There is ample evidence of the dangers of unchecked decentralized decision-making in international development projects. Aneel Karnani’s article warning against romanticizing of the poor points out that “poor people often act against their own self-interest” (40), and that they lack the “education, information, and other economic, cultural, and social capital” (40) to protect themselves and benefit from the free market. Amartya Sen finds that in coping with “the sheer necessity of survival […] they may even adjust their desires and expectations to what they unambitiously see as feasible. The mental metric of pleasure or desire is just too malleable to be a firm guide to deprivation and disadvantage” (qtd. Karnani 40). The urgency to alleviate insufferable conditions makes immediate satisfaction a priority, with little regard for consequences upon the larger community or the future. Indulgence in expensive addictions, as well as large monetary outlays for festivals and celebrations are two examples of poor financial decisions routinely made by the disenfranchised. Ecological urbanism’s fondness for agency forgets that there are certain conditions that allow for Western notions of freedom, conditions that have been “backgrounded” into everyday value judgments. The unspoken codes that permit freedom have been so absorbed into Western consciousness that they are not recognized as socio-political constructs but as matter-of-fact behaviour.

WORKS CITED

Baird, George. “Organicist Yearnings.” The Space of Appearance. Cambridge: MIT Press, 1995.

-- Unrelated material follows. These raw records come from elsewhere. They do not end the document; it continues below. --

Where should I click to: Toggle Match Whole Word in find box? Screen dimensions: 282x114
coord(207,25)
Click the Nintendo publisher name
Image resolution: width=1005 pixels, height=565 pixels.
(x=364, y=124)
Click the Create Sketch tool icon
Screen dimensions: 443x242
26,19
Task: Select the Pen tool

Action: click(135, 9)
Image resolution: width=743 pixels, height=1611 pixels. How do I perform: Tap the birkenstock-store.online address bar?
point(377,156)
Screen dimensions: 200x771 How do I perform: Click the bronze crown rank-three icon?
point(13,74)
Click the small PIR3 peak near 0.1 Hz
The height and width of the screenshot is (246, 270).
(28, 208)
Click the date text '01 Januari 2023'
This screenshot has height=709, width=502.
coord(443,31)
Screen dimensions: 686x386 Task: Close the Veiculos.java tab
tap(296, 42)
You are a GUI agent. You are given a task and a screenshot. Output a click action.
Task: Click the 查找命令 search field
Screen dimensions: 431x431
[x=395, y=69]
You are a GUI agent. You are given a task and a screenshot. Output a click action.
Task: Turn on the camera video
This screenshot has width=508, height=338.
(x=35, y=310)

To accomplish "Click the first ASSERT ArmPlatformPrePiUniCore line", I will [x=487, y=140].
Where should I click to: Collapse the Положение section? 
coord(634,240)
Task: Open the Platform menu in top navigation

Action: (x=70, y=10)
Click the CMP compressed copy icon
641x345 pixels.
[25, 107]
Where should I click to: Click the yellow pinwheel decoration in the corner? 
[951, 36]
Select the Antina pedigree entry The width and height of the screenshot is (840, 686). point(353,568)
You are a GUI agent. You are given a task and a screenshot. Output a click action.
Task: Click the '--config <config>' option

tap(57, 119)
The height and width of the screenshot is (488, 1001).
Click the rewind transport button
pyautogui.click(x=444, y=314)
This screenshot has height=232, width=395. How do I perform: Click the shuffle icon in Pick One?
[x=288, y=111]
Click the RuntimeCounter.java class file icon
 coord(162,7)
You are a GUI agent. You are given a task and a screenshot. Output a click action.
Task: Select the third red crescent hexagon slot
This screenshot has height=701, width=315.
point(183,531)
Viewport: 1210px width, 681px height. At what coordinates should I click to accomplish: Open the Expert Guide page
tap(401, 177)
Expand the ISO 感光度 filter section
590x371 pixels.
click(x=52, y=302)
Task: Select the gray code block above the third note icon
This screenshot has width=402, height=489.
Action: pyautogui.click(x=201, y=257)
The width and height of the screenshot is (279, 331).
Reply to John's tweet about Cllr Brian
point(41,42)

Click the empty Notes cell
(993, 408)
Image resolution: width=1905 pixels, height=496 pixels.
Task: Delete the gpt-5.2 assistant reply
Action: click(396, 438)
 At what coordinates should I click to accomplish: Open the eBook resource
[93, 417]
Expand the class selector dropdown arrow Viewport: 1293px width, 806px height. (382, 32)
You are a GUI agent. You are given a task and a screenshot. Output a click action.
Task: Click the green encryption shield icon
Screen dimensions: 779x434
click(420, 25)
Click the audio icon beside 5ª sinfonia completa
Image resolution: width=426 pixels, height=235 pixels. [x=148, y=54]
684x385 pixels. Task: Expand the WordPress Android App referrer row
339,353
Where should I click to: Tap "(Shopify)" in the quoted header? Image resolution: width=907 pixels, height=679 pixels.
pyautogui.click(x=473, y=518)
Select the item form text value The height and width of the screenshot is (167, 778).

Corner, James. “Ecology and Landscape as Agents of Creativity” in Ecological Design and Planning. Ed. George F. Thompson and Frederick R. Steiner. 81-108.

Dimova-Cookson, Maria. “A New Scheme of Positive and Negative Freedom: Reconstructing T. H. Green on Freedom.” Political Theory 31.4 (Aug. 2003): 508-532.

Karnani, Aneel. “Romanticizing the Poor.” Stanford Social Innovation Review (Winter 2009): 38-43.

Lanier, Jaron. “Digital Maoism: The Hazards of the New Online Collectivism.” Edge.org. 30 May 2006. Web.

Lesser, Wendy. “Patrick Geddes: The Practical Visionary.” The Town Planning Review 45. 3 (1974): 331-327.

Turner, John. “Interview of John C. Turner.” World Bank, Washington, D.C. 11 September 2000.